- Your assignment -
Filter the records, keeping every line that has the string "party".

- Listed records -
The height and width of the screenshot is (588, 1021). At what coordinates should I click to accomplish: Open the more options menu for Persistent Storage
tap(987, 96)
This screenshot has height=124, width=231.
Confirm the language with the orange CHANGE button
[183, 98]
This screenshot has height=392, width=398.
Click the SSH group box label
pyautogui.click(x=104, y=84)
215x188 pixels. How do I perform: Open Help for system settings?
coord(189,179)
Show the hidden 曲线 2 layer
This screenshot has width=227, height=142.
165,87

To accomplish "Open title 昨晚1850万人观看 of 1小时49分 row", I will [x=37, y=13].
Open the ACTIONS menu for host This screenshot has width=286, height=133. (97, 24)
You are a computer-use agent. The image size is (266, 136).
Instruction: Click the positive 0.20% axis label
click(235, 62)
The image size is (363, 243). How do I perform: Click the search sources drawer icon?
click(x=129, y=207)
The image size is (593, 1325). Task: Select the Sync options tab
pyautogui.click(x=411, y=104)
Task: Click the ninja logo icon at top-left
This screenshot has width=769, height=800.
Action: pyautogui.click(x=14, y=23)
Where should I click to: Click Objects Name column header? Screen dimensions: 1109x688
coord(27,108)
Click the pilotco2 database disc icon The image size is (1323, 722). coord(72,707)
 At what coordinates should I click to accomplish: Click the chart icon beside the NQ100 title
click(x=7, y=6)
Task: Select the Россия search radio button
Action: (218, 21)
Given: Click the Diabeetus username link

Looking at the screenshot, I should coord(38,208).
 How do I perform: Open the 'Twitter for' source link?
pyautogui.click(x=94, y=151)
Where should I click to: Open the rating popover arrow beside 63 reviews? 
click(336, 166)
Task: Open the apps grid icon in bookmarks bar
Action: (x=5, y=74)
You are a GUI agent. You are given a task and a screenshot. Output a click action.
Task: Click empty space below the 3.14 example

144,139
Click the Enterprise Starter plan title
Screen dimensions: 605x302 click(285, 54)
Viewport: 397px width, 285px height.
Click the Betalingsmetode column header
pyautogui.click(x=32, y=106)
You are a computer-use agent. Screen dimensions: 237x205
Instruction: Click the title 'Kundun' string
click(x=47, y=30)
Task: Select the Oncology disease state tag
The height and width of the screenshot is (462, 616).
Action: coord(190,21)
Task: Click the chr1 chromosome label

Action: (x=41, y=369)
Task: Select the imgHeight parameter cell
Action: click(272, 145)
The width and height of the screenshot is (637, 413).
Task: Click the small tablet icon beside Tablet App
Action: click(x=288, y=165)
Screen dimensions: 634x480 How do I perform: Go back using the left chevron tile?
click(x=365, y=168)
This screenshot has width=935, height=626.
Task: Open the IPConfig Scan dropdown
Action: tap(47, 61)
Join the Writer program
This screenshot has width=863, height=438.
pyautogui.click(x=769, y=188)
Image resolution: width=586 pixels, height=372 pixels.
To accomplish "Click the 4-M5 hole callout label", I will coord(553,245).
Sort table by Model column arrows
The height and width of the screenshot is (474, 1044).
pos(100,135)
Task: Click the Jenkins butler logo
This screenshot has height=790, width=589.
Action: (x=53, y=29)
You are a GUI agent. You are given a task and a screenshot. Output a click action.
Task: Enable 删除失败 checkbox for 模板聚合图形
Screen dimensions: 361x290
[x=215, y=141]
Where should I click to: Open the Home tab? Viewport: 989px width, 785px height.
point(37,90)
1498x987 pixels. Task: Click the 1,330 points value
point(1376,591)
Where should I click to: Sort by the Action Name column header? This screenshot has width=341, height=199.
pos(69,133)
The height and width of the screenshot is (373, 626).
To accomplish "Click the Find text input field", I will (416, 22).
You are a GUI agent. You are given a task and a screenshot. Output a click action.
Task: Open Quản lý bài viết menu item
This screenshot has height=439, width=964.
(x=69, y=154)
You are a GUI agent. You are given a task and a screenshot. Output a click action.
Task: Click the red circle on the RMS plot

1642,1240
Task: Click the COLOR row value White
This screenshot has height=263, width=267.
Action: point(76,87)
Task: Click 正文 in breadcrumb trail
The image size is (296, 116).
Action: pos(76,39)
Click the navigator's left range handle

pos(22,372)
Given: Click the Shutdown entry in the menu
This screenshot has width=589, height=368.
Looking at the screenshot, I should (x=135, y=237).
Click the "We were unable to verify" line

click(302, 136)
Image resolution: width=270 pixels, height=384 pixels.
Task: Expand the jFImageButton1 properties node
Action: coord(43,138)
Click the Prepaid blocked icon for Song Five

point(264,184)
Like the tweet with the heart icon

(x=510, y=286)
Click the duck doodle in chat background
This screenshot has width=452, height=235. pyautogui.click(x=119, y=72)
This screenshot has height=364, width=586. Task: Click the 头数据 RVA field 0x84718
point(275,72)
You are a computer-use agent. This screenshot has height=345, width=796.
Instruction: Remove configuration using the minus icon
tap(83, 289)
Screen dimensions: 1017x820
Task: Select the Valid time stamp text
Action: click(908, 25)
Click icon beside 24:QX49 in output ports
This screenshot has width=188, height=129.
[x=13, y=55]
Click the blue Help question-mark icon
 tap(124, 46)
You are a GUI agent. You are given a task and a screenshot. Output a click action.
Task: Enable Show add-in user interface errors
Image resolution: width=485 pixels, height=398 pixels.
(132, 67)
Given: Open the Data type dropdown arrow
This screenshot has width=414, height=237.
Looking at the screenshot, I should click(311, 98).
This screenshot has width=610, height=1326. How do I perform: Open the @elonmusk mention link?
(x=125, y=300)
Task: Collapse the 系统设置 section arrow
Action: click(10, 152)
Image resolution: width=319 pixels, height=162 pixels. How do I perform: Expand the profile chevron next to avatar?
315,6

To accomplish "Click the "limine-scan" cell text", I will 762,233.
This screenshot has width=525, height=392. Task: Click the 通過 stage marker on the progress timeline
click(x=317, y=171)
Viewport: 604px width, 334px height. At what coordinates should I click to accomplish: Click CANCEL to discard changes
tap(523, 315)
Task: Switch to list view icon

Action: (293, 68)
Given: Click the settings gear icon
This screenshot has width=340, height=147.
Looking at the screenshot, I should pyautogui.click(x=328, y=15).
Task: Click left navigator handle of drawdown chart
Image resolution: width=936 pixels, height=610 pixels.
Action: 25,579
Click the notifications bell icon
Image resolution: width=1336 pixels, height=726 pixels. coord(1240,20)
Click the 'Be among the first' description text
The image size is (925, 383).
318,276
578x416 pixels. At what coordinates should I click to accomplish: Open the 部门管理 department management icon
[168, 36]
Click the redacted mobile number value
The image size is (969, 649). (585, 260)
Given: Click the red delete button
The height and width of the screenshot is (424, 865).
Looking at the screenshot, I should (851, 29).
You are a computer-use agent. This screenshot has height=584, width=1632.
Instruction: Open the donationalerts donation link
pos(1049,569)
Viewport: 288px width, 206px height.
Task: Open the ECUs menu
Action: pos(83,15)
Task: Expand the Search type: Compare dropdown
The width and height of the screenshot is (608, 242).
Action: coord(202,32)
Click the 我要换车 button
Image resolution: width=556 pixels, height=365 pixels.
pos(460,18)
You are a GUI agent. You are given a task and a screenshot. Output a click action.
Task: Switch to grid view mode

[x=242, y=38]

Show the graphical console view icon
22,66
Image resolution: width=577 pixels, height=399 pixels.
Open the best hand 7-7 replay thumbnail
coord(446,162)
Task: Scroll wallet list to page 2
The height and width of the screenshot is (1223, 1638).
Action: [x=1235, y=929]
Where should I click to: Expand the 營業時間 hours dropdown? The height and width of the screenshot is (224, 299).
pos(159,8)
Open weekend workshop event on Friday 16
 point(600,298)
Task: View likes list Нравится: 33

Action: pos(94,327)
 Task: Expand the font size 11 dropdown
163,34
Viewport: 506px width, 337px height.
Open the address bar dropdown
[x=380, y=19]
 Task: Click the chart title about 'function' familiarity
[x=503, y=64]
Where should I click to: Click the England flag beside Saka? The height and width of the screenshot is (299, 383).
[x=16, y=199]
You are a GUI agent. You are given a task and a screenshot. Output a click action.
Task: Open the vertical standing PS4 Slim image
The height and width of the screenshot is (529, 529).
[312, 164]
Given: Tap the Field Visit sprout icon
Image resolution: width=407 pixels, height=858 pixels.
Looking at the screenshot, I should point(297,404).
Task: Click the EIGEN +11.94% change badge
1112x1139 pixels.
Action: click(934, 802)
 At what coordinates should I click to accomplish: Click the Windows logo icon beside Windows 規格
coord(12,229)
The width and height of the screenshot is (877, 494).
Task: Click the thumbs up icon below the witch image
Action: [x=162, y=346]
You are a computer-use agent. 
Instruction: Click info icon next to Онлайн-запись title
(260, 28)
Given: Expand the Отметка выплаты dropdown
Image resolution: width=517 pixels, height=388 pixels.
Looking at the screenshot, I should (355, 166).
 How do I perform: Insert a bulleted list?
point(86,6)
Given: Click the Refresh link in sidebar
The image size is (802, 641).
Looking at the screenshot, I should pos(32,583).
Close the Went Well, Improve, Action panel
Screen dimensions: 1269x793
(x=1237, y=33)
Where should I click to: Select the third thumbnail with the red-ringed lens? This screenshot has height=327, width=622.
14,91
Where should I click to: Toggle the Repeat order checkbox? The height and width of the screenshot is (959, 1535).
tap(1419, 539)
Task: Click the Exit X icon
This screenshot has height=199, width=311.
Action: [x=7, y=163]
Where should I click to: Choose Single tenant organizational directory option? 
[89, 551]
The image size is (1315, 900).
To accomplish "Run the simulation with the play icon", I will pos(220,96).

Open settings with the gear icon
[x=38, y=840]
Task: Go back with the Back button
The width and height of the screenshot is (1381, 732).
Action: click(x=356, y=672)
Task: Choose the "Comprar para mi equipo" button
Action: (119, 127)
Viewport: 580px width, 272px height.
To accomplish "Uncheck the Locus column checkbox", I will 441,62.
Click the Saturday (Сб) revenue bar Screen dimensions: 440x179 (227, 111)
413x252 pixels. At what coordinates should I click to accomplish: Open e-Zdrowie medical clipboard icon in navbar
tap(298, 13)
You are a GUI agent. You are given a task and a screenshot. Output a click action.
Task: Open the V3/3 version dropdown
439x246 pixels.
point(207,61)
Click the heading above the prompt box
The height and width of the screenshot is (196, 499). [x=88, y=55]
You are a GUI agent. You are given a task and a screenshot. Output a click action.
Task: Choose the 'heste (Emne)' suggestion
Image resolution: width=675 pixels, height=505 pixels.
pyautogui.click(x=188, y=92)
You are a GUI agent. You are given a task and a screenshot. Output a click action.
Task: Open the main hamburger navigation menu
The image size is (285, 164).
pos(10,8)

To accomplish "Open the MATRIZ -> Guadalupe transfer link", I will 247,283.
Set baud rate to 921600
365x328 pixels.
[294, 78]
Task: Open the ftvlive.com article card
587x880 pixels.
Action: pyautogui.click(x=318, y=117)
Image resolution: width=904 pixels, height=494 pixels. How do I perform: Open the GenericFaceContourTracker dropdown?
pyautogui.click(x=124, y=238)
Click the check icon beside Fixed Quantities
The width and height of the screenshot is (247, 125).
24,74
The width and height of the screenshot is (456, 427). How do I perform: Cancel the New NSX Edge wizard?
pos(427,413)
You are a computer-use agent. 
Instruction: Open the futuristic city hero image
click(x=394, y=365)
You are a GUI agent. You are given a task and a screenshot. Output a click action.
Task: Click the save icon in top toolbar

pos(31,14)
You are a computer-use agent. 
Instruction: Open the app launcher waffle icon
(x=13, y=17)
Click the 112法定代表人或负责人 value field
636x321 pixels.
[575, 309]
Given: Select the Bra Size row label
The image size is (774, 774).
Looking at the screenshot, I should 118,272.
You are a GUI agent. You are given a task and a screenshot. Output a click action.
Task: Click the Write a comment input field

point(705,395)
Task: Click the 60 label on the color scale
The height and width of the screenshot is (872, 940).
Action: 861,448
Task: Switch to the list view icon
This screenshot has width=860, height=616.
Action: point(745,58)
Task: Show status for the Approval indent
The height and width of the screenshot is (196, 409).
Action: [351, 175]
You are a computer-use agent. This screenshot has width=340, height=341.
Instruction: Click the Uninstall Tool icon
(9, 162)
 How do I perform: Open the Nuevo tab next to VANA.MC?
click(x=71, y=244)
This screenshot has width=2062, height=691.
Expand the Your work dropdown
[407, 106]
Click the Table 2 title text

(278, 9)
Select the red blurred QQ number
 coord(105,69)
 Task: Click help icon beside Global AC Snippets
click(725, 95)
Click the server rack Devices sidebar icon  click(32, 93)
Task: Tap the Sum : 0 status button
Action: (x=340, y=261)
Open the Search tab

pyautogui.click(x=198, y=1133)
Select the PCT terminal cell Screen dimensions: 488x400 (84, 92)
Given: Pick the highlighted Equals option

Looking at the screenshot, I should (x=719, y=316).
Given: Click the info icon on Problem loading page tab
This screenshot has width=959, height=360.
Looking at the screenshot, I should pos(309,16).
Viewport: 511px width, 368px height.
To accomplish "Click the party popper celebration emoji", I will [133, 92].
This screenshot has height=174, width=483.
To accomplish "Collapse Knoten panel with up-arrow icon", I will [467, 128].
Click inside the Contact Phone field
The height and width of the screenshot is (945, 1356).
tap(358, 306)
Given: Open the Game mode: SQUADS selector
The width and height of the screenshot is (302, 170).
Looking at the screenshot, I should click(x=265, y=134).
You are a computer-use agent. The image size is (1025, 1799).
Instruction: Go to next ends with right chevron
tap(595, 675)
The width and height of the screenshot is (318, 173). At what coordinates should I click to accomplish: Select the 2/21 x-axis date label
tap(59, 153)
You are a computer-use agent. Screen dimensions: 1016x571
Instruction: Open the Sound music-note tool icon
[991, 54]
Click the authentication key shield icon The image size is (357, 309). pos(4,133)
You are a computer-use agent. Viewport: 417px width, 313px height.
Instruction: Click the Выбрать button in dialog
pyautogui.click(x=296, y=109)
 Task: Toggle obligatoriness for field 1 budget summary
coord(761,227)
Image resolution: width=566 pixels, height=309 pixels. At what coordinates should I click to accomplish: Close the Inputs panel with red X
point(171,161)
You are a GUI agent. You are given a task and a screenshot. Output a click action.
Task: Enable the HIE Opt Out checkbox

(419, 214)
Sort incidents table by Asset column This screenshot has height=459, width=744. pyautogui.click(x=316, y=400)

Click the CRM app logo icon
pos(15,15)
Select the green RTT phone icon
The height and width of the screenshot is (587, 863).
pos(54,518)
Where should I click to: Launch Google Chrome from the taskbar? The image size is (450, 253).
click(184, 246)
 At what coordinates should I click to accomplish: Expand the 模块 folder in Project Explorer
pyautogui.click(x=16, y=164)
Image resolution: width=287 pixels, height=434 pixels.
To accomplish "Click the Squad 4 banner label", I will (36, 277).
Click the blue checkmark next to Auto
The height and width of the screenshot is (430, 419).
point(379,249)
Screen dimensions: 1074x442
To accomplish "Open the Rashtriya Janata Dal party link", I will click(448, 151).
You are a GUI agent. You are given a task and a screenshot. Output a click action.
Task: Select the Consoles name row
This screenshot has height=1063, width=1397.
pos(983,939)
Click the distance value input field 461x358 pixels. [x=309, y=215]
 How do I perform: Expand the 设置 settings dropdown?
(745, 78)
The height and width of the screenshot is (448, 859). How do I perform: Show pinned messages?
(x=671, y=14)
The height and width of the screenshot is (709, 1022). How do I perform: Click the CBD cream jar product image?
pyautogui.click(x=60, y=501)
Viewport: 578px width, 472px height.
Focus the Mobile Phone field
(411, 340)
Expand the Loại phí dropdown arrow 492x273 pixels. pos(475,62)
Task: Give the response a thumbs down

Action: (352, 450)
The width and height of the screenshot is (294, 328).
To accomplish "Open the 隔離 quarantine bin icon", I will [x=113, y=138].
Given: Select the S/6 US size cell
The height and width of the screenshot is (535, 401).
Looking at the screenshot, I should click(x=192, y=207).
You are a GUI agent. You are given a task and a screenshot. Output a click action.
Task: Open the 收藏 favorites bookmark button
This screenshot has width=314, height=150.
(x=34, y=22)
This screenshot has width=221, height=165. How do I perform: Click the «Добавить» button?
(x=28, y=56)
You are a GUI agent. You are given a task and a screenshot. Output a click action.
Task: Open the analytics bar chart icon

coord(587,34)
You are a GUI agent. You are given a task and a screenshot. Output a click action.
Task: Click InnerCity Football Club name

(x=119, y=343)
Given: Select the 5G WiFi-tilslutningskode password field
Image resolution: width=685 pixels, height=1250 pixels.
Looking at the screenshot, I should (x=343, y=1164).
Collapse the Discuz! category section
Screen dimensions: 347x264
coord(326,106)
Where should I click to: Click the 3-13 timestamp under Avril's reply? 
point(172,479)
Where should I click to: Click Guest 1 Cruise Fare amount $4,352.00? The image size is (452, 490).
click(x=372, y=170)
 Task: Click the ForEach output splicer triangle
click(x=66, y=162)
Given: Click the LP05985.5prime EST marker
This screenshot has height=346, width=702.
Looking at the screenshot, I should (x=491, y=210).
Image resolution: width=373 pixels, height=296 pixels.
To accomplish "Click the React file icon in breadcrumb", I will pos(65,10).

- Solution to this task -
To accomplish "Click the party popper celebration emoji", I will [133, 92].
To accomplish "Open the Rashtriya Janata Dal party link", I will click(448, 151).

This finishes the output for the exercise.